Apache Spark. Explore the Column API
Explore the Column API
In this notebook, we will explore the Column
type API. The source code can be found here.
Named columns in a DataFrame
are similar to named columns in pandas data frames; they describe a type of field [1]. This is also similar to an RDBMS table. In Spark, a column is an object represented by the Column
type [1]. Let's explore what we can do with columns in Spark. The examples are taken from [1]. The following Scala snippet shows some of the Column
type API functions in action.
package train.spark
/*
Explore the DataFrame Column API
*/
import org.apache.spark.sql.SparkSession
import org.apache.spark.sql.types._
import org.apache.spark.sql.functions._
object ExploreDataFrameColumnAPI {
def main(args: Array[String]) {
val csvFile = "/home/alex/qi3/learn_scala/scripts/spark/data/train.csv"

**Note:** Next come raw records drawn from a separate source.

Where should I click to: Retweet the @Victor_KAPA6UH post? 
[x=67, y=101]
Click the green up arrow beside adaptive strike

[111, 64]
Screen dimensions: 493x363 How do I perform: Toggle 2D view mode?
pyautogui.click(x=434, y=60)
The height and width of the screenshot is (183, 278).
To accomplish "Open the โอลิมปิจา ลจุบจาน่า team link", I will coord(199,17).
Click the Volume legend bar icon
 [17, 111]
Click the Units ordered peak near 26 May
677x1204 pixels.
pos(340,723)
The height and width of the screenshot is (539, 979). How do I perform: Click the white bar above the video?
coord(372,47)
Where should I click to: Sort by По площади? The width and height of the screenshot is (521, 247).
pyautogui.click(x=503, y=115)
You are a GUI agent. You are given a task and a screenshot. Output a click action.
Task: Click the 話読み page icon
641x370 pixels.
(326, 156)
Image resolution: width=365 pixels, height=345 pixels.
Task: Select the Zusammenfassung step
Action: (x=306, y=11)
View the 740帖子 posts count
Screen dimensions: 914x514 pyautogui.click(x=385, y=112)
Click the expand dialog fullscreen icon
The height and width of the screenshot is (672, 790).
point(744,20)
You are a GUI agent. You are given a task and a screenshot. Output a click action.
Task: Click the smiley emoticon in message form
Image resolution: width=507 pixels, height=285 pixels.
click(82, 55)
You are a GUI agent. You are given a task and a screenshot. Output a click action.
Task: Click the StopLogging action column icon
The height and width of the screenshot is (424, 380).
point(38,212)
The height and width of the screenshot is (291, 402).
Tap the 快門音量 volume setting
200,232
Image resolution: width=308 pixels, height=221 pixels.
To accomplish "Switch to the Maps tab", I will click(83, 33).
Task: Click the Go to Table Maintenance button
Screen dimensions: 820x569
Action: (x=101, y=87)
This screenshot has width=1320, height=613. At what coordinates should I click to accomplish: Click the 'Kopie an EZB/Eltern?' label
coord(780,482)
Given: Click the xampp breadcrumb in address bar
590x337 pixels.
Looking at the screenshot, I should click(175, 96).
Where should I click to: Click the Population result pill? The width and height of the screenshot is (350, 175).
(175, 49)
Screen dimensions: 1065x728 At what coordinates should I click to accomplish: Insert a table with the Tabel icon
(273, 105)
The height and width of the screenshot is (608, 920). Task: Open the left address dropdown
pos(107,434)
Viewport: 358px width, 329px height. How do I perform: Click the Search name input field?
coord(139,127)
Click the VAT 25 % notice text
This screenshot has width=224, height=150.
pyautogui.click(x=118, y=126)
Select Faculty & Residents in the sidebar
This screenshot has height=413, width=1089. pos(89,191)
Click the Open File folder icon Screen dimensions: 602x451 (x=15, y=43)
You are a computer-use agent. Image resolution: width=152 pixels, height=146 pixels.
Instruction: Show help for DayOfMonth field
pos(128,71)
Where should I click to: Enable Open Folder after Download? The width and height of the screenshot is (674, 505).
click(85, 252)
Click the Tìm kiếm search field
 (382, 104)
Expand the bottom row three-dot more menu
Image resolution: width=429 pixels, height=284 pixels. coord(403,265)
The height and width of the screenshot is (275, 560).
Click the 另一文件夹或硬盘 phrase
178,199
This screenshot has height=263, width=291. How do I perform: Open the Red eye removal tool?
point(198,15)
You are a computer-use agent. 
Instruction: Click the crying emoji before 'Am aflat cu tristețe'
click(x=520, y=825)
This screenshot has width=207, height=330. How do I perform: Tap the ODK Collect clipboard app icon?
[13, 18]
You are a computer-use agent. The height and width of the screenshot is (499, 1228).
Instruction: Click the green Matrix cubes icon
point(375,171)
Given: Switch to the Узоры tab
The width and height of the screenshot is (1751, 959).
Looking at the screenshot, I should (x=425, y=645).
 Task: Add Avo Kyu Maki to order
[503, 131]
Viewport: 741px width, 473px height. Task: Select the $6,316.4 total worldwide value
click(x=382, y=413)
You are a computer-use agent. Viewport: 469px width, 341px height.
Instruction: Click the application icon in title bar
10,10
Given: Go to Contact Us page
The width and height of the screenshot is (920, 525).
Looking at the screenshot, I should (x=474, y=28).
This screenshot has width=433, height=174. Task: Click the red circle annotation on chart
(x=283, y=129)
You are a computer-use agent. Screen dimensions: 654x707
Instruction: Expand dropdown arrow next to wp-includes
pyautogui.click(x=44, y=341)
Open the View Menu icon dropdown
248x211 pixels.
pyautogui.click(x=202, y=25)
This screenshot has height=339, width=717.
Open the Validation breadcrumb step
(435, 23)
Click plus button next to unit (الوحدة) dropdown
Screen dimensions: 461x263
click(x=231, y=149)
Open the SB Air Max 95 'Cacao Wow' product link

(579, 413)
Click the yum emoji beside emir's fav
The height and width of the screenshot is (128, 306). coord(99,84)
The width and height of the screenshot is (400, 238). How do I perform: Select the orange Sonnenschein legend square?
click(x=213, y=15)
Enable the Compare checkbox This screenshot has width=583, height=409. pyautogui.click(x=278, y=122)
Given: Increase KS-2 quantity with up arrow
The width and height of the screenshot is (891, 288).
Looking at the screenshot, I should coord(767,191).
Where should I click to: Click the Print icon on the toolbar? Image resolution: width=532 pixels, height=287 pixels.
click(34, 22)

val appName: String = "Spark DataFrame API Demo"
val spark = SparkSession
.builder()
.appName(appName)
.getOrCreate()
// specify the schema
val customSchema = StructType(Array(
StructField("mu-1", DoubleType, false),
StructField("mu-2", DoubleType, false),
StructField("label", IntegerType, false)))
// read the data frame
val df = spark.read.schema(customSchema).csv(csvFile)
// print the schema
df.printSchema()
// get the columns
df.columns
// access a particular column by using col
// it returns a Column type
val colId = df.col("Id")
// we can use expressions on columns
df.select(expr("Hits * 2")).show(2)
// compute a value
df.select(col("Hits") * 2).show(2)
// add a new column in the data frame
df.withColumn("Big Hitters", (expr("Hits > 10000"))).show()
// concatenate columns and create a new column
df.withColumn("AuthorsId", (concat(expr("First"), expr("Last"), expr("Id"))))
.select(col("AuthorsId"))
.show(4)
}
}
- Jules S. Damji, Brooke Wenig, Tathagata Das, Denny Lee,
Learning Spark. Lighting-fast data analytics
, O'Reilly, 2nd Edition.